One type of model is a patient profile report (from an EMR/EHR). These reports may be designed to assist providers in making diagnostic and treatment decisions, as well as tracking treatment progress and outcomes. As such, providers in different healthcare disciplines require different information about their patients. A primary care physician, being a generalist, would benefit from a broad spectrum of information, covering biomedical, psychological, and environmental factors. While all providers would benefit from information about current medical conditions, medications being taken, alergies, vital signs, basic lab results, medical history, etc., a specialist would benefit from a more in-depth sub-set of information related to their area of specialization.

For example, a cardiologist would benefit from data related to heart functioning, such as location of chest pain, ST elevation or depression, Q waves or left bundle branch block, T wave inversion or hyperacusis, CKMB and Troponin T or I levels, and heart imaging studies, etc. A dentist would benefit from information about previous dental work done, dental x-rays, exiting medical conditions affecting teeth and gums, etc. A mental health practitioner would benefit from detailed information about the relationship between a patient’s thoughts, emotions, and behavior, as well as psychosocial data, etc. An integrative/integrated medicine practitioner would benefit from addition information about the mind-body connection, metabolic functioning, etc. And a personal health profile report (from a PHR) would benefit the patient most if it included risk appraisal and self-management information in lay language. And so on … Different models for different folks.

So, what’s the best way to decide what the contents of specific typpe of a health profile report model should be? I suggest I good way to do this is with loosely connected groups of individuals connected through virtual communities who collaborate to develop useful models. They would create, exchange, compare, discuss, debate and evolve the models, as I discussed in the previous post.

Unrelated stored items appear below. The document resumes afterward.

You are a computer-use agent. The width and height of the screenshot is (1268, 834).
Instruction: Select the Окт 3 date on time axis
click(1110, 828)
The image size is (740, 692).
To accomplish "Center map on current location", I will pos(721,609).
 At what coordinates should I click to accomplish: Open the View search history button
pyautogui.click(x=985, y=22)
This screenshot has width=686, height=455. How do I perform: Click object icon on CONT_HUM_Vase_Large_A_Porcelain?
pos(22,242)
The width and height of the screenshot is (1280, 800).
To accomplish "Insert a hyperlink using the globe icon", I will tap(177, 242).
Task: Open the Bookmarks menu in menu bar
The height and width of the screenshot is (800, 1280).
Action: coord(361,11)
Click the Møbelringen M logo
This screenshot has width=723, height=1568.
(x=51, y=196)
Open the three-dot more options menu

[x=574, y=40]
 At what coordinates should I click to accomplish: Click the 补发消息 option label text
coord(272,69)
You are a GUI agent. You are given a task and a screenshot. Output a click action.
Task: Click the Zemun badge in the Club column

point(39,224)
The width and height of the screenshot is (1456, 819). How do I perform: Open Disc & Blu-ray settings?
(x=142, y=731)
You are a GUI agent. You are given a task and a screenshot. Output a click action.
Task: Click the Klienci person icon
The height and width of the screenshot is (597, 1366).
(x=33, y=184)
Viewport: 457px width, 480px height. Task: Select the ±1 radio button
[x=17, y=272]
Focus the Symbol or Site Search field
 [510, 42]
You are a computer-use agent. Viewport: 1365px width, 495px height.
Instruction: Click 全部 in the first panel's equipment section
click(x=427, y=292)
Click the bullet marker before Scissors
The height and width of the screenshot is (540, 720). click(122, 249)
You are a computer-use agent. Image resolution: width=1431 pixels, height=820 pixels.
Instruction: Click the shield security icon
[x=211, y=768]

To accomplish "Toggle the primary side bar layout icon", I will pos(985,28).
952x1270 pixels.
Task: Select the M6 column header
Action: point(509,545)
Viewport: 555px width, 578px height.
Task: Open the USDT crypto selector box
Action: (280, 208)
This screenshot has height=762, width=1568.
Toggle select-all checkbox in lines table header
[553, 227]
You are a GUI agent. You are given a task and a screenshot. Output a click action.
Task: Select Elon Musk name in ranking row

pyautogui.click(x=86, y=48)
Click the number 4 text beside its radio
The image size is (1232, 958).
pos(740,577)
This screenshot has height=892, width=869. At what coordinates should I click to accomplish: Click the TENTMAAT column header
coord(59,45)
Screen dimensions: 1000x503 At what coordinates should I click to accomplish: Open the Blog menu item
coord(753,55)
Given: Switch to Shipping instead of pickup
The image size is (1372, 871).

As way of example, here’s a link to a holistic (mind-body-environment/biopsychosocial) personal health profile report model I developed. Imagine how much could be accomplished if networks of loosely connected healthcare professionals and consumers were to collaborate around such models by ripping it apart, modifying it, and rebuilding it meet their particular needs.

Saturday, December 02, 2006

Playing with models in loosely coupled social networks

In this post, I present two concepts which, when combined, have the potential to transform our healthcare system in profoundly positive ways.

The first is “loosely-coupled social networks” in which people from multiple locations and with different roles, responsibilities and experiences work together to make decisions beyond the knowledge or skills of any individual. Collaboration among people with wide diversities of knowledge, ideas and points of view provides a larger collection of intellectual resource, and offers access to a greater variety of non-redundant information and knowledge on which to base decisions. Compare this to a tightly-coupled network that limits participation to people within the same discipline, department, region, etc. and with people who have access to the same information sources and who share similar experiences. In the loosely-coupled social networks are the greatest opportunities for stimulating multifaceted discussions, out-of-the box thinking, and creative solutions.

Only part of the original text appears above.